When was the last time you thought to yourself, 'Aw, man, I really should watch that movie/read that book/try out that TV show because I'm not some kind of uncultured swine?'
If you're like me, it was about five minutes ago, when you left the movie theater after seeing Searching and remembered that Incredibles 2 is still playing and you haven't seen it yet, and you really should, even though you were never all that into the first Incredibles movie (I know, *gasp*) and would be more interested in Toy Story 4. Or an Edna Mode spinoff.
Why do we do this to ourselves? Where does all this "should" come from? Are there really 100 classic movies you should watch before you die? Are there really 10 new Netflix shows you should know about? Are there really 20 classic Charles Dickens books that you should have read in college? (Dear god, I hope not.)
Why is there all this pressure and guilt surrounding culture, and what should we do about it? Should we do anything about it? Is it a bad thing to feel pressured to learn more?
I vote, "mostly, yes."
Millennials are the most vulnerable to this type of guilt because: a) there's more cultural canon right now than there has ever been at any point in history, and b) unlike Gen Z, people expect millennials to be adults, and, among other things, that seems to entail understanding an endless array of pop culture references and significant moments not just from our own generation, but from every generation prior. This is impossible. (Go hug a millennial. We're dealing with a lot of pressure.)
Of course, there is a big marketing component, and while older things aren't marketed as fiercely as newer ones, in this age of targeted advertising, it's entirely possible to find yourself trapped in a vortex of "classics," making you feel like you are so very far behind. With ads like: "Customers who bought this also bought" and "Also by this author," every product page you've ever visited will come back to haunt your Facebook's sidebars. Long after you've exercised your willpower and not bought them, niche products will start popping into your feed, perfectly catered to your unique obsessions. These are the tools companies use to inundate you with a steady thrum of youneedthis, youneedthis, youneedthis.

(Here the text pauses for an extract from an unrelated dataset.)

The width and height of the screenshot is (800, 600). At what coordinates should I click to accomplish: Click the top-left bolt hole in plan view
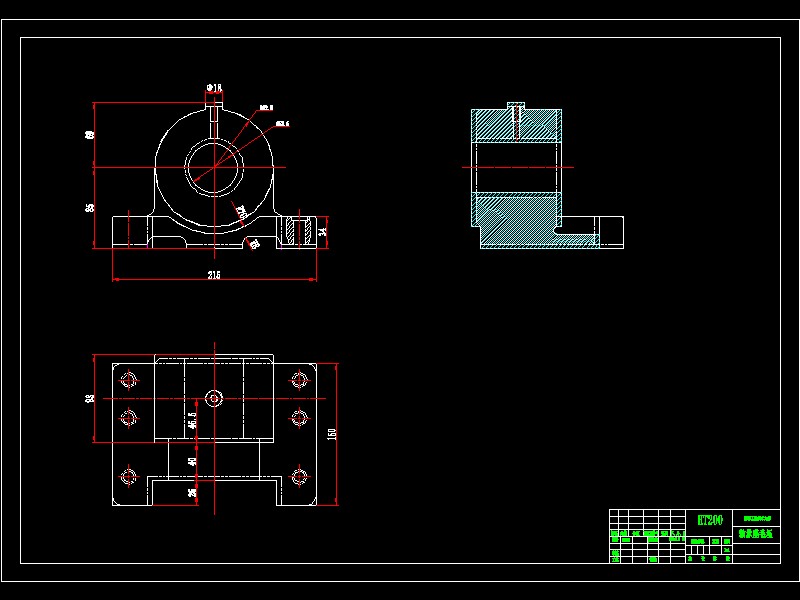coord(129,380)
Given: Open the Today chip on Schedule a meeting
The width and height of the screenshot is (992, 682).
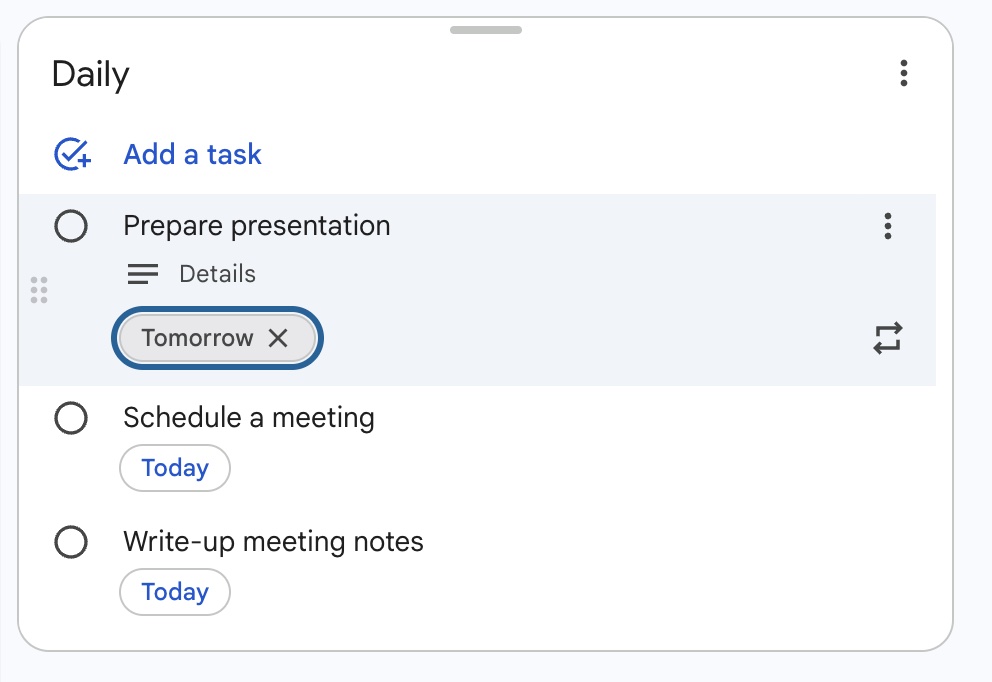Looking at the screenshot, I should tap(175, 468).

I find that dressing up as Bernie Sanders, shaking my fist, and shouting "GRRRR, CAPITALISM!!!" generally does the trick here.
That is to say, when you remind yourself that you are being manipulated by companies tap-dancing on the decision-making centers of your brain, it becomes a lot easier to say, "Nah, I don't need this." Not always easy, but eas ier.

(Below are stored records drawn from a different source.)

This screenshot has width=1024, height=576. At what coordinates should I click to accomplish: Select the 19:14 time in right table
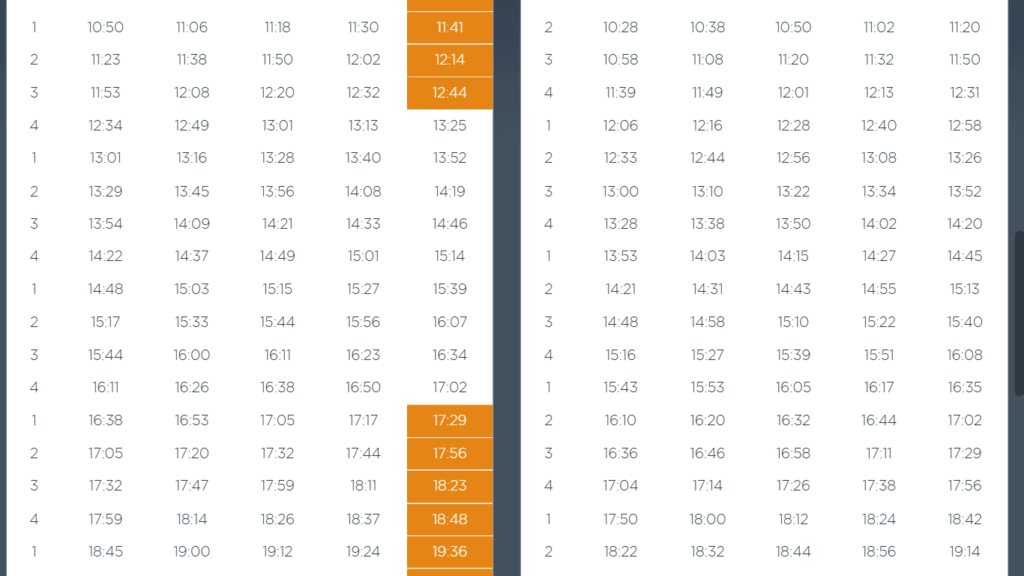click(x=965, y=552)
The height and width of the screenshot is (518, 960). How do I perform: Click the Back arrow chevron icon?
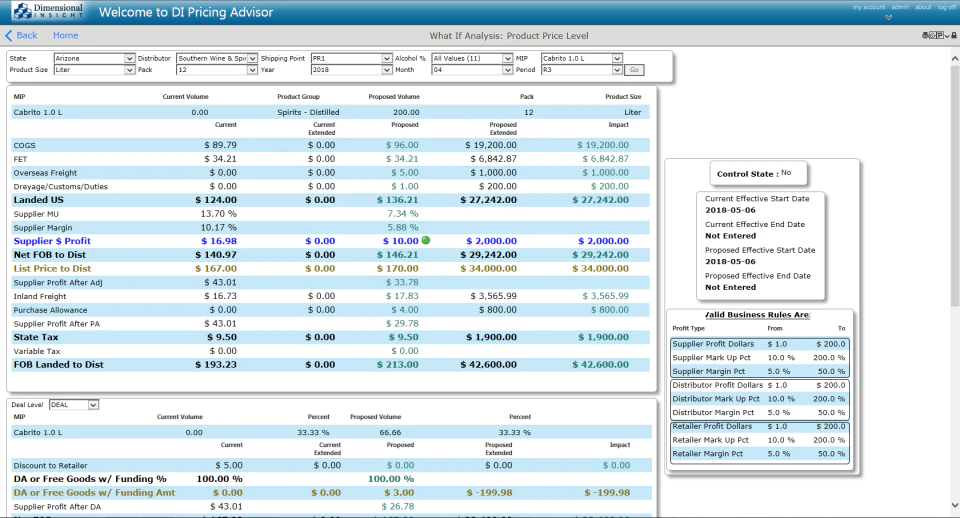click(9, 36)

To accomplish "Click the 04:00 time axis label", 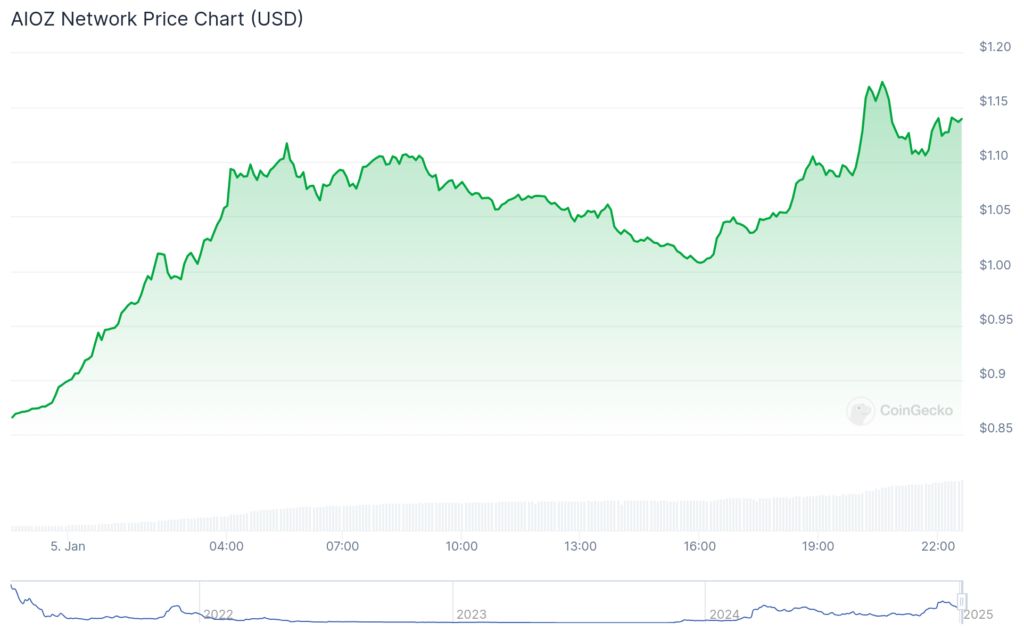I will point(227,546).
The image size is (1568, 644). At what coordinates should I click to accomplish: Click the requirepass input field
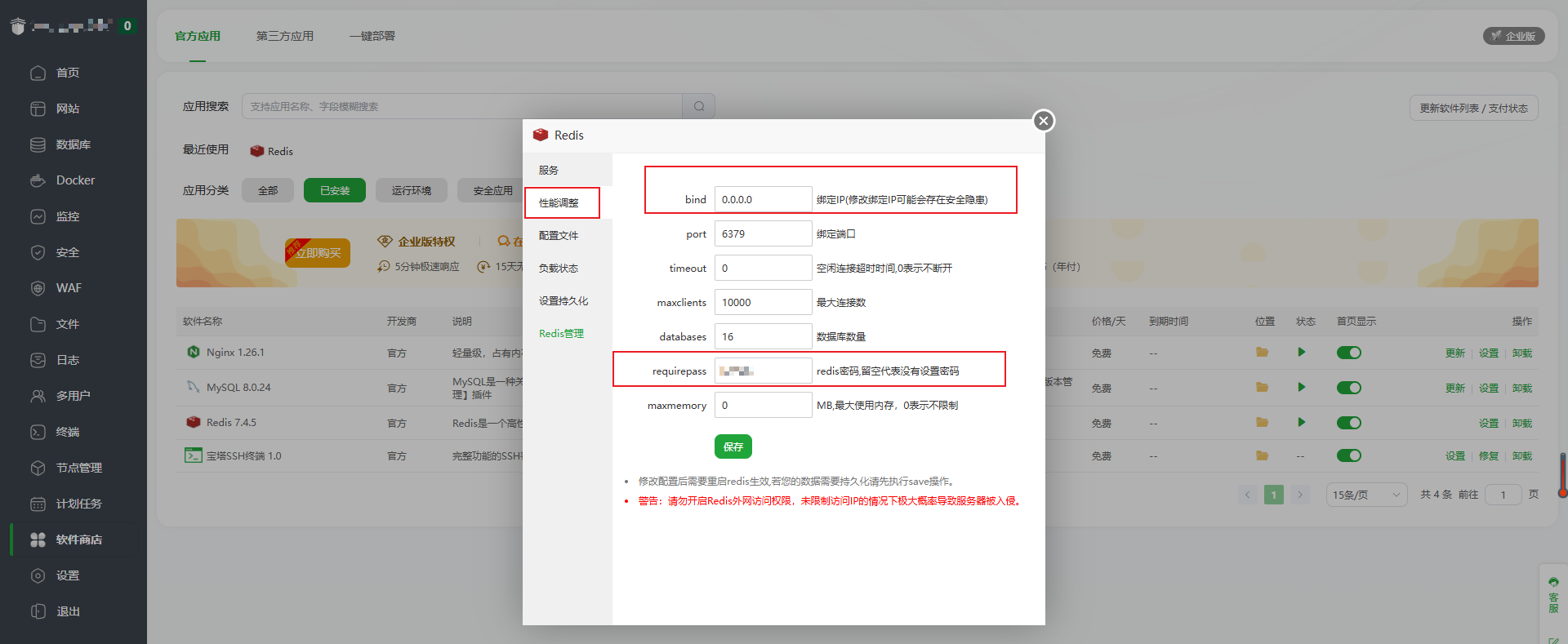763,371
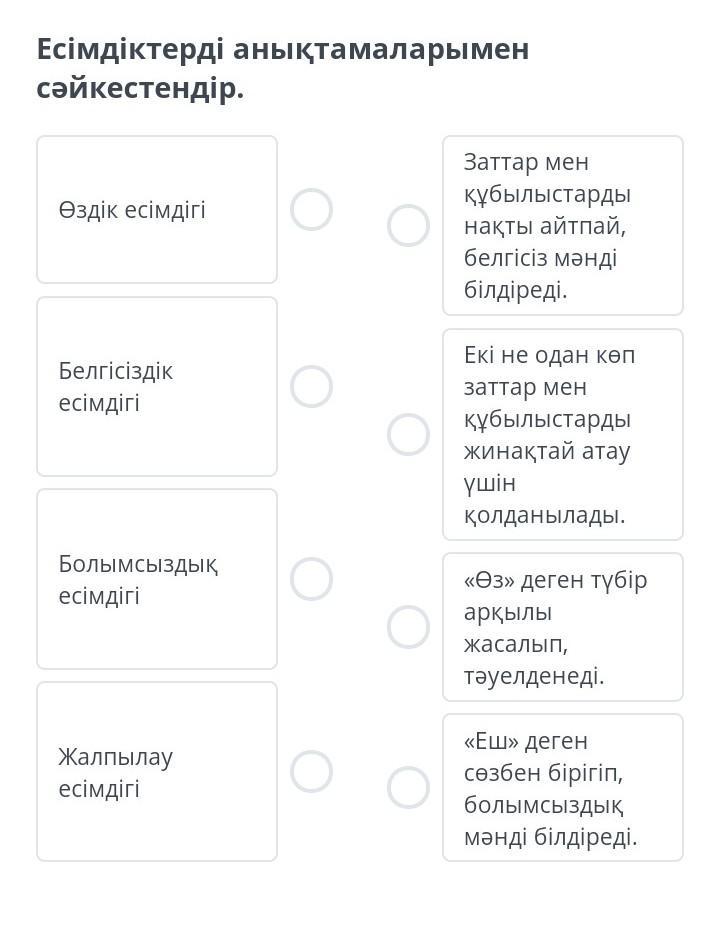Click the circle left of the «Екі не одан көп» definition
The width and height of the screenshot is (701, 930).
pos(408,435)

CAUSE: Micro-Social, i.e., Your Friends
All of this shoulding has infiltrated the way we talk to our friends, the way we recommend things. We can get pretty pushy about the things we like. All too often, it's not, "I think you would like this!" but rather, "You HAVE to see this!" "You should totally read this book!" "HERE I'LL PLAY YOU THIS VIDEO. IT'S ONLY 3 MINUTES. YOU NEED TO SEE IT RIGHT NOW!" And some people take it really personally if you don't like their recommendations.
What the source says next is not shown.